_TASK OBJECTIVE_
Your output should be the lines from the start of the data through the line containing "Like saad_elsoghayar_official's comment", exactly and nothing more.

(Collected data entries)
/---

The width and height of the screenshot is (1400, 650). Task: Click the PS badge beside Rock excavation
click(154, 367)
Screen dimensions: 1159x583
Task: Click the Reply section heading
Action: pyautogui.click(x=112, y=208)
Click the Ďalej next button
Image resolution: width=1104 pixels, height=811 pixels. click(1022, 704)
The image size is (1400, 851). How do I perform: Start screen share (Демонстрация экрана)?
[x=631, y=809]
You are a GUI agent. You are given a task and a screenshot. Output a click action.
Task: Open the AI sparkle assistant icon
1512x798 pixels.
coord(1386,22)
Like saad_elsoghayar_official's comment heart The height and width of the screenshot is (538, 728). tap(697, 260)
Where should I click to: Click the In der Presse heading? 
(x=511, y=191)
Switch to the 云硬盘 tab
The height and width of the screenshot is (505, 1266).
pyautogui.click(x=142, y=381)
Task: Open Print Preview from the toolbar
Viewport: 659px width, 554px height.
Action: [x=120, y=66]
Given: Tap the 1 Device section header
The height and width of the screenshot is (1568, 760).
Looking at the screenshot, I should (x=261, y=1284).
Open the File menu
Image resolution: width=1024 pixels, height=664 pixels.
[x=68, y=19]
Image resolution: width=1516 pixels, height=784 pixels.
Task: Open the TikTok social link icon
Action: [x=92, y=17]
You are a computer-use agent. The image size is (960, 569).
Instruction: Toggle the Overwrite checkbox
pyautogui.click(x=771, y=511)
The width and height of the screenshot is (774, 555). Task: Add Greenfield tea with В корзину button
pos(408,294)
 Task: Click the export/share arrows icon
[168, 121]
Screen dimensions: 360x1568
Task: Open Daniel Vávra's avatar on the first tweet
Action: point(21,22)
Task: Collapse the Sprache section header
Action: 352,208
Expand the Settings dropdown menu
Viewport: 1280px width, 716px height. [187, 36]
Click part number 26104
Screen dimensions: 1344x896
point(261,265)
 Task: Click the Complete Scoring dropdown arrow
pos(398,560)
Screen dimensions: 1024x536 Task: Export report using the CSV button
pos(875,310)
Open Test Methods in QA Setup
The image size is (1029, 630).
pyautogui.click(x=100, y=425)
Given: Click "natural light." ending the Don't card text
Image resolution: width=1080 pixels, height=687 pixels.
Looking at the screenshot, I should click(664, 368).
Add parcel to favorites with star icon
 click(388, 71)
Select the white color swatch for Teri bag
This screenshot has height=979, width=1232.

\---

_WRITTEN SOLUTION_
The width and height of the screenshot is (1400, 650). Task: Click the PS badge beside Rock excavation
click(154, 367)
Screen dimensions: 1159x583
Task: Click the Reply section heading
Action: pyautogui.click(x=112, y=208)
Click the Ďalej next button
Image resolution: width=1104 pixels, height=811 pixels. click(1022, 704)
The image size is (1400, 851). How do I perform: Start screen share (Демонстрация экрана)?
[x=631, y=809]
You are a GUI agent. You are given a task and a screenshot. Output a click action.
Task: Open the AI sparkle assistant icon
1512x798 pixels.
coord(1386,22)
Like saad_elsoghayar_official's comment heart The height and width of the screenshot is (538, 728). tap(697, 260)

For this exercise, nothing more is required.